L’échec des Lumières et du Marxisme dans la réalisation du progrès de l’humanité et dans la réalisation du bonheur des êtres humains a ouvert la voie à l’avènement de la postmodernité qui représente une réaction culturelle à la perte de confiance dans le potentiel universel des Lumières et du projet Marxiste de la société. La postmodernité signifie donc une réaction à ce qui est moderne. Dans la post-modernité, le monde construit d’objets durables a été remplacé par celui des produits disponibles et conçu pour une obsolescence et une élimination immédiates. La post-modernité peut être caractérisée comme une réaction à la culture à la manière dont les idéaux de la modernité se sont historiquement développés, associée à la perte d’optimisme et de confiance dans le potentiel universel du projet des Lumières et Marxiste.
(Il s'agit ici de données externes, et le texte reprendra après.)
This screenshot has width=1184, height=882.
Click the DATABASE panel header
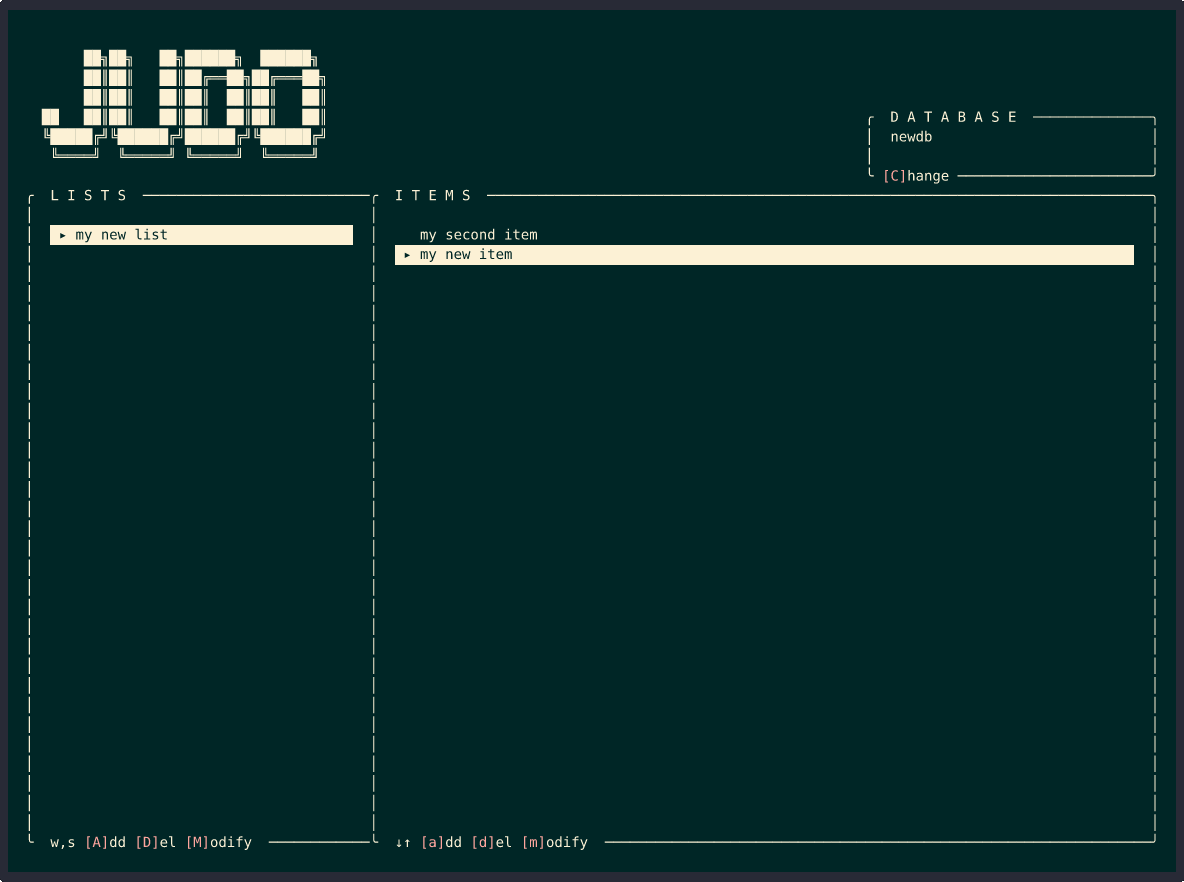click(955, 116)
Elle est également configurée comme un rejet de la tentative de colonisation par la science et la technologie d’autres sphères de la vie de l’homme.

À l’époque contemporaine, la raison et la science sont également entrées en crise profonde avec la défaite des paradigmes des Lumières et du marxisme dans la seconde moitié du XXe siècle, qui ont été remplacés par le nouveau paradigme de la post-modernité, qui, selon ses idéologues, n’existe pas de vérités. Après avoir réalisé que tous les systèmes précédents étaient erronés, le postmodernisme est arrivé à la conclusion tragique que rien ne peut être connu. Les postmodernistes ne croient pas à la raison. Pour les postmodernistes, même la science ne serait qu’une des nombreuses manières de connaître la réalité, sans rien à voir avec la vérité.
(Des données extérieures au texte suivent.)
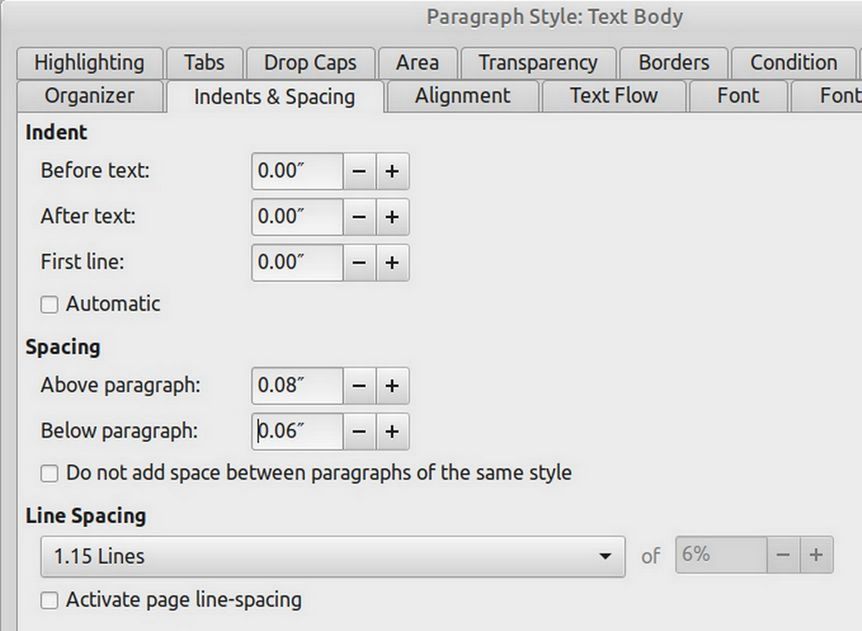Toggle Activate page line-spacing checkbox
This screenshot has height=631, width=862.
tap(49, 601)
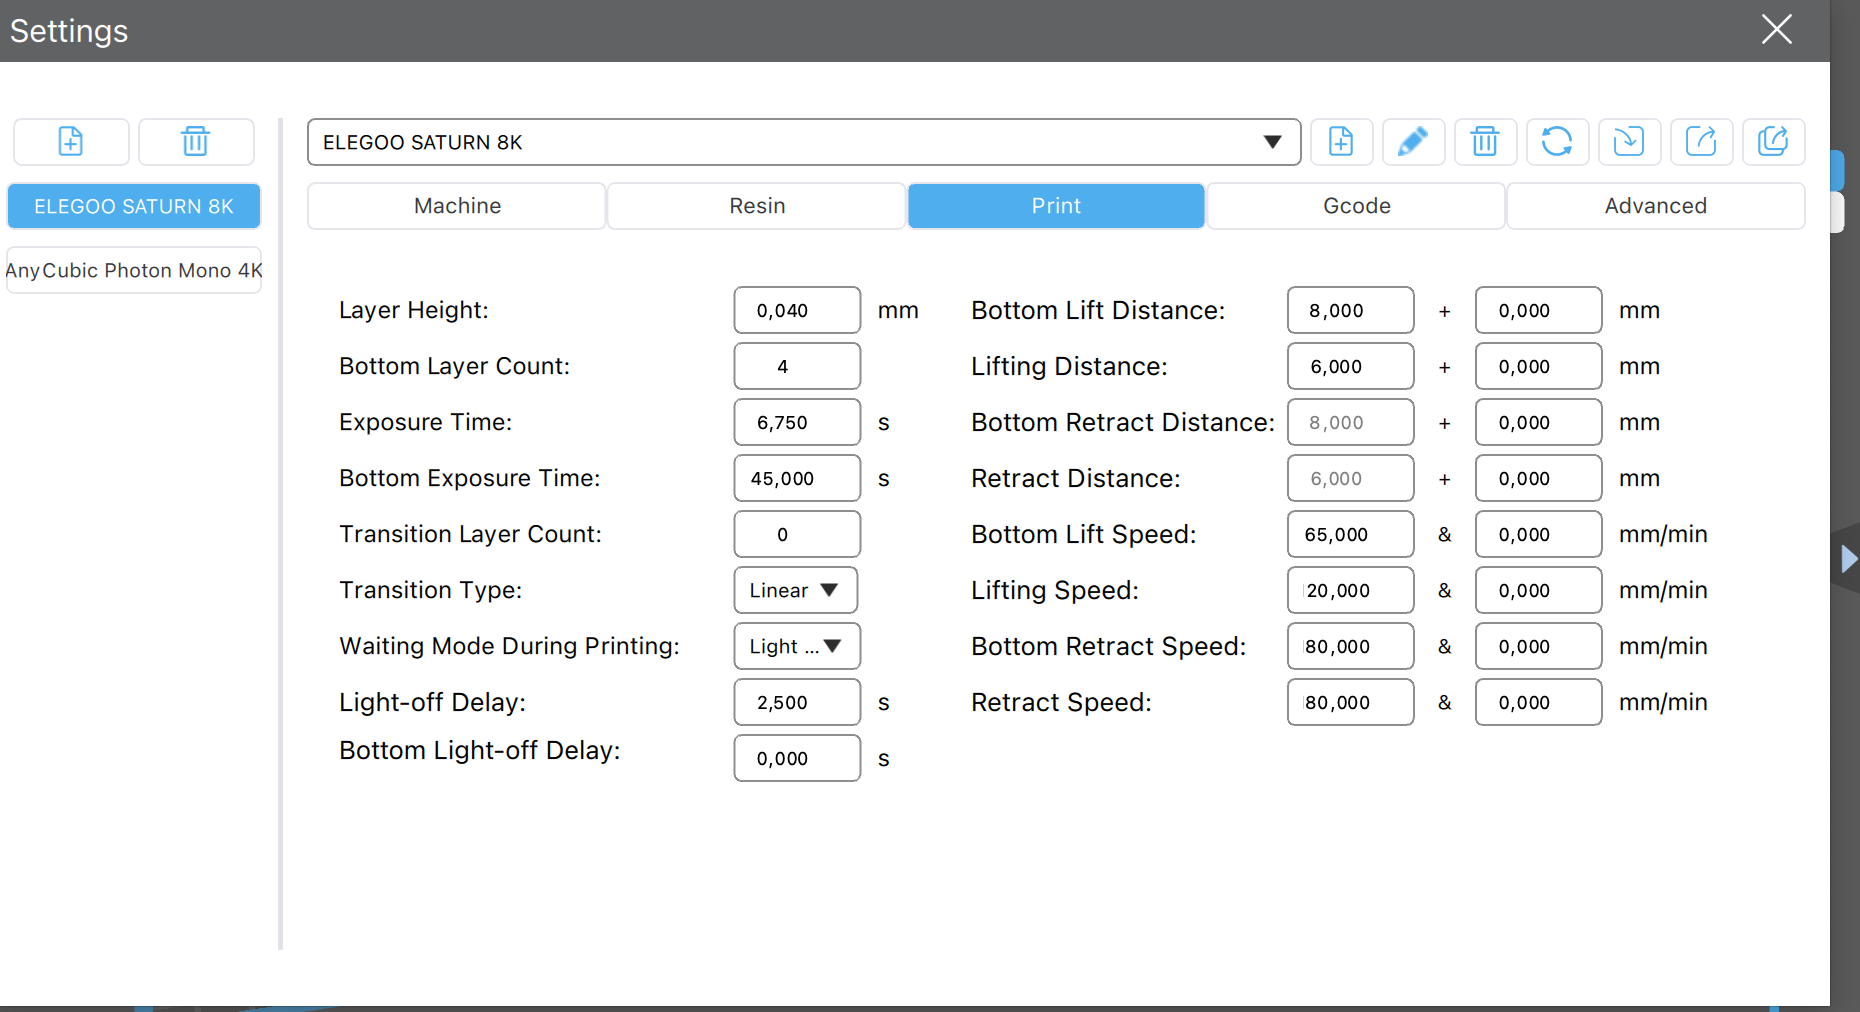
Task: Select AnyCubic Photon Mono 4K machine
Action: point(134,270)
La pensée postmoderne est convergente avec le nihilisme du philosophe allemand Friedrich Nietzsche, le philosophe de l’Allemagne nazie, qui, dans son œuvre A Vontade de Poder (La volonté de puissance) (Petrópolis: Editora Vozes, 2011), a déclaré que la solution à la crise était le rejet de la raison et le retour des prophètes, qui devraient, non par la raison, mais par la détermination, trouver de nouvelles valeurs qui guideraient les peuples et bâtiraient de nouvelles civilisations. Si la pensée nihiliste de Friedrich Nietzsche prévaut, l’humanité s’orientera inévitablement vers le désastre économique, politique, social et environnemental qui pourrait menacer sa survie. Le grand défi pour les hommes et les femmes de pensée de l’époque contemporaine est de réinventer les Lumières ajustées à l’époque actuelle afin qu’elles puissent indiquer les chemins que l’humanité devra emprunter pour construire un monde meilleur.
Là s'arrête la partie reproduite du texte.